### PROMPT
In the listing below, locate the lines that hold "agent" and copy them.
————
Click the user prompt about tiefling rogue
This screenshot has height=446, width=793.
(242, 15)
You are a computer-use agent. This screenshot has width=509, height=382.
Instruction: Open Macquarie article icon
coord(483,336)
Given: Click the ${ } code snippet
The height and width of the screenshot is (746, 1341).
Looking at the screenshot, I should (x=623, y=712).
————
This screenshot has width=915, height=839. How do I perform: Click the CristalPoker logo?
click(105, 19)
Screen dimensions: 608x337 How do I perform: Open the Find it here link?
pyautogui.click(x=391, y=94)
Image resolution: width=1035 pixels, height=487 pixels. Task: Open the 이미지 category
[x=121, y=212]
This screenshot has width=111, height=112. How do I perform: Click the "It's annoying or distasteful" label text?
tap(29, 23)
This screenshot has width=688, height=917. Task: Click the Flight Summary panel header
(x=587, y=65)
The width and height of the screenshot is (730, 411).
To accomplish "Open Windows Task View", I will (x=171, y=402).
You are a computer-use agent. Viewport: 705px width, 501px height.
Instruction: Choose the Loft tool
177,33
————
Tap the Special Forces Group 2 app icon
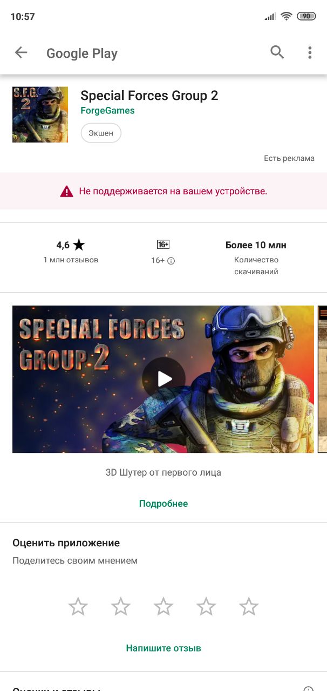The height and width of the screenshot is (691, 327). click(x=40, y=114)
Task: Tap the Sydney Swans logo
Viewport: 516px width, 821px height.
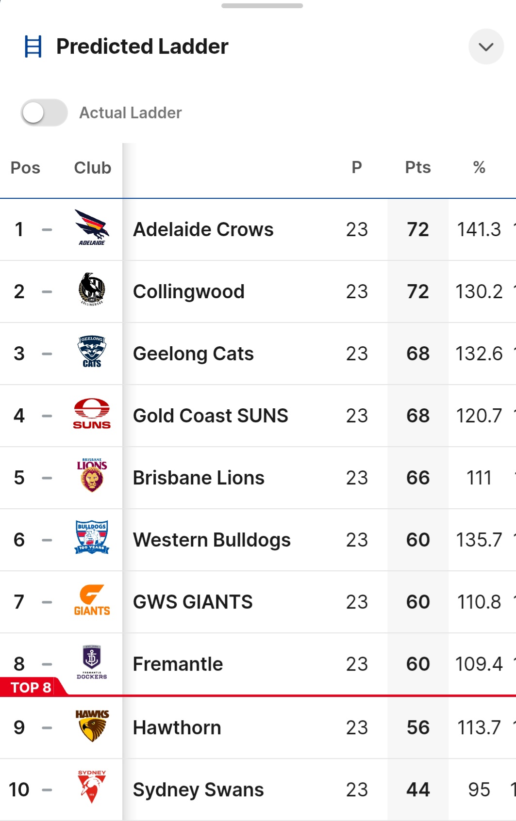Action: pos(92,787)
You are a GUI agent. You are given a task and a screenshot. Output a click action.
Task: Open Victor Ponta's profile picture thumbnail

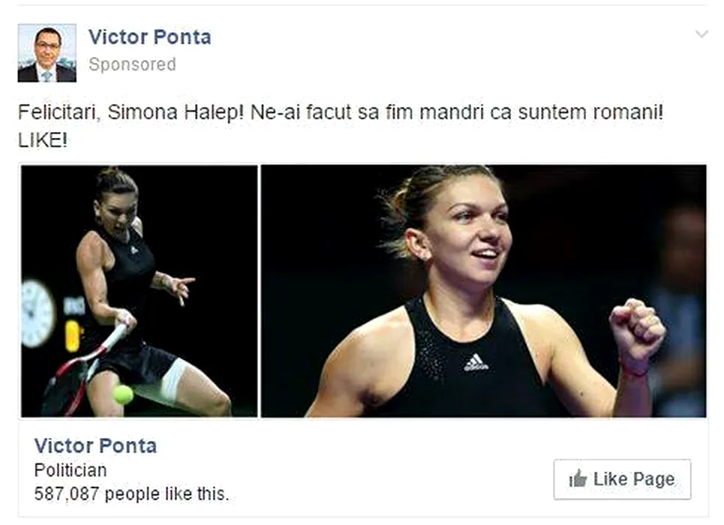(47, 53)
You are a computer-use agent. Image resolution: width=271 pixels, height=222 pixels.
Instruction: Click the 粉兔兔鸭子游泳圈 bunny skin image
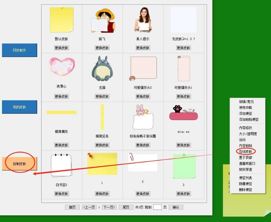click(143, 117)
————
### ANSWER BELOW
You are a computer-use agent. This screenshot has width=509, height=382.
You are a computer-use agent. Viewport: 705px width, 501px height.
You are a GUI agent. You are given a task and a screenshot. Output a click action.
You are a computer-use agent. Image resolution: width=271 pixels, height=222 pixels.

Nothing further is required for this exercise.